Opinion
November 20, 1929.
Appeal from Supreme Court of Saratoga County.
Benjamin Frindel, for the appellant.
Theodore A. Knapp, for the respondent.
In this action the court below ordered the answer stricken out and directed the entry of a summary judgment.
The defendant had two actions in which he had employed the plaintiff as attorney; one to defend Rothenberg v. Friedman, commenced about August 1, 1927; another a foreclosure action commenced about March 5, 1928. Defendant submitted an affidavit that the plaintiff agreed to defend the Rothenberg action for $200. Plaintiff's affidavit sets forth that defendant agreed to pay the plaintiff the reasonable value of his services. The defendant made three payments to plaintiff; on March 5, 1928, $100 on account of the foreclosure action; on March 17, 1928, $100, and on October 15, 1928, $100, credited by the plaintiff on an account for his services in the Rothenberg action.

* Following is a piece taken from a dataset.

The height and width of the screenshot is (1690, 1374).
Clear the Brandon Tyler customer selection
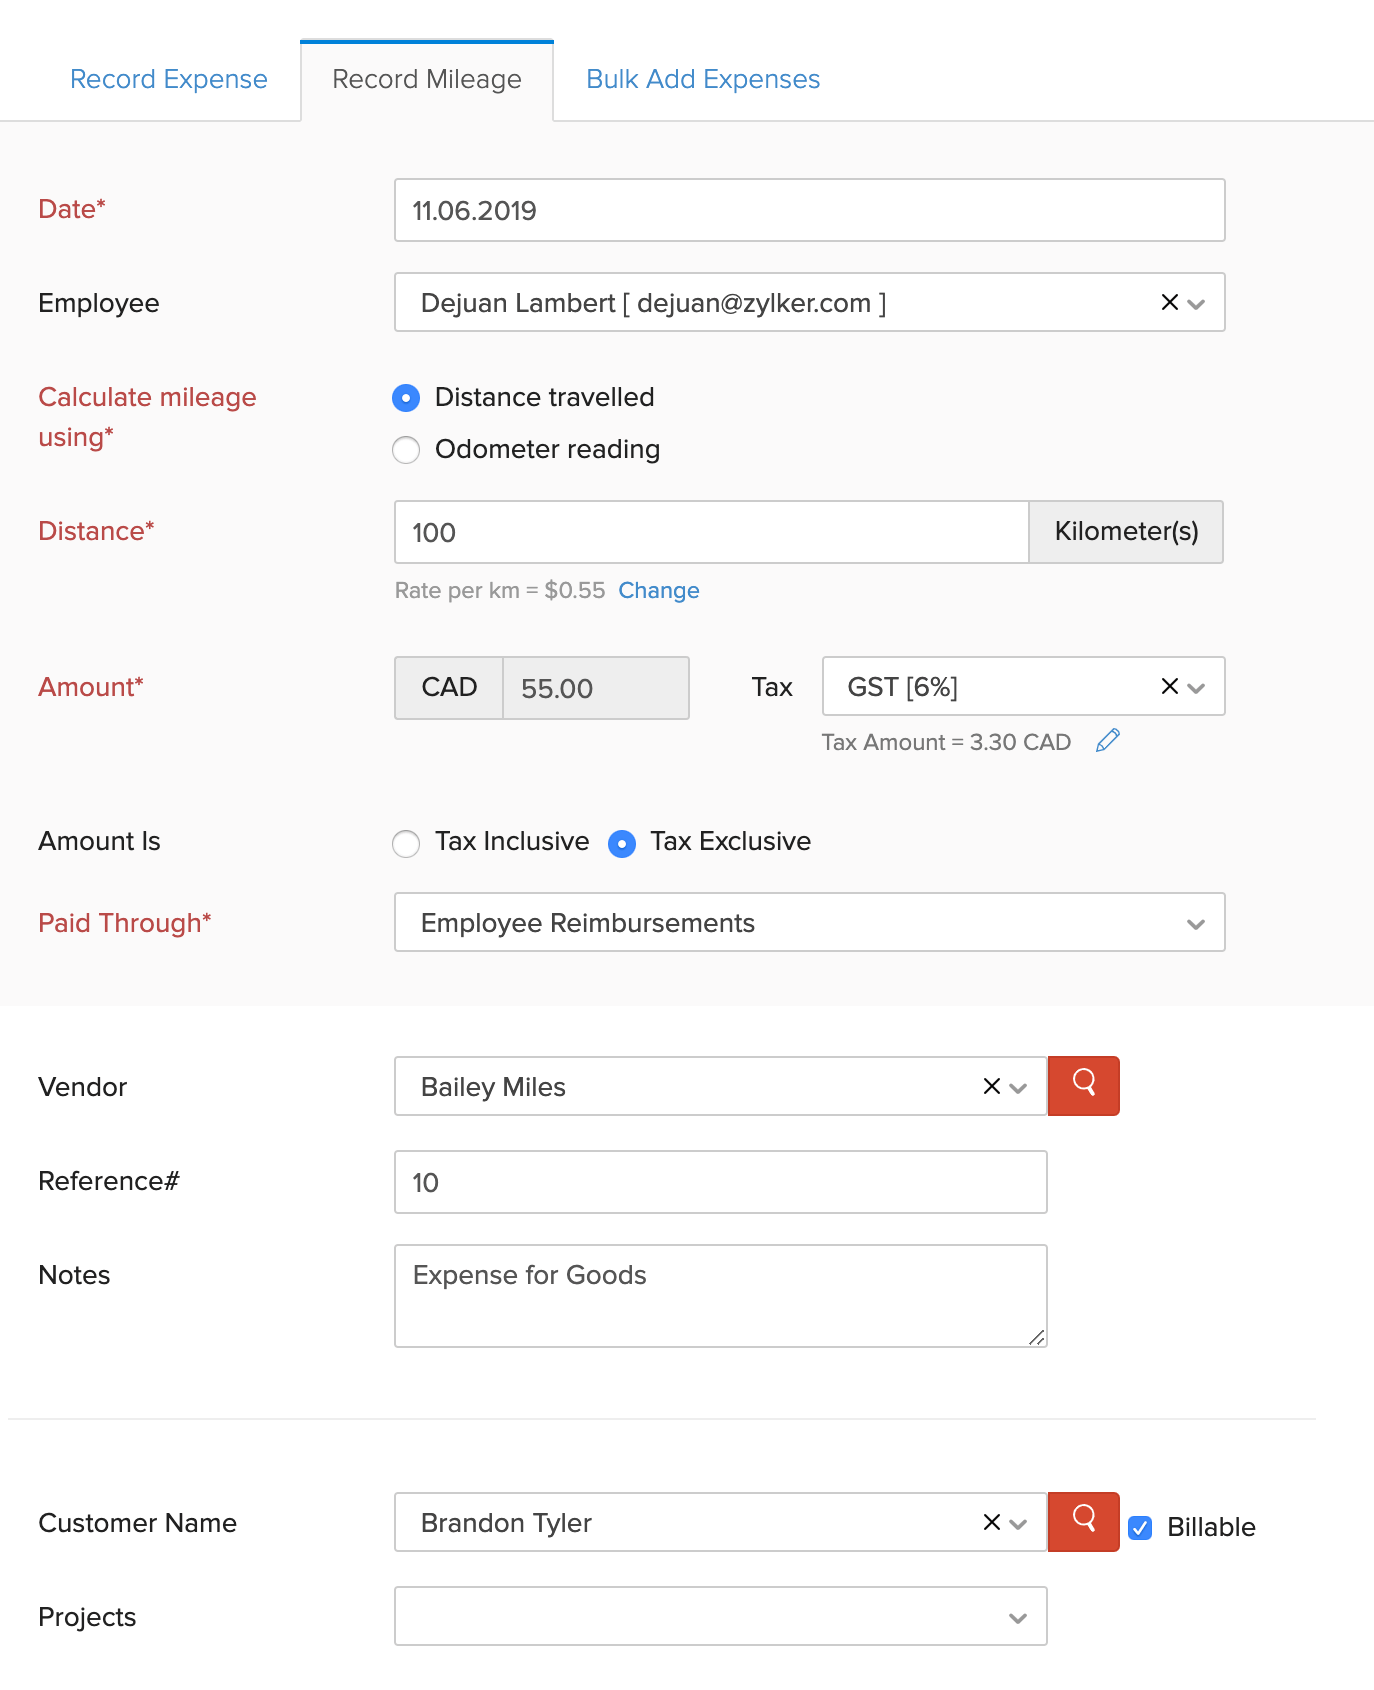[991, 1523]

The determination of the Special Term was apparently based on the letter of the defendant dated October 17, 1928: "* * * Glad to know that things are progressing, also that you have received check. Now, Mr. Knapp, if you would rush the foreclosure so that I can get along before the nasty weather sets in, I will come to Saratoga and give you a check of the balance due you. If you would only rush things as fast as you can."
If plaintiff's contention that there was a balance due for services in the Rothenberg case be accepted that constituted one balance. If the balance in the foreclosure action would become due when defendant could "get along" (to occupancy?) another balance would be due. The question is, to which balance did the defendant in his letter refer? We think that there is a fair dispute as to the meaning of the above-quoted letter; and, therefore, upon the questions whether the agreement for compensation in the Rothenberg case was for $200 or the reasonable value of plaintiff's services; whether there was an agreement on the part of defendant to pay plaintiff the reasonable value of his services; and what the reasonable value of such services was.
We think the defendant has shown facts entitling him to defend. The order and judgment should be reversed, with costs, and the motion denied, with costs.
VAN KIRK, P.J., HINMAN, WHITMYER, HILL and HASBROUCK, JJ., concur.
Order and judgment reversed on the law, with costs, and motion denied, with ten dollars costs.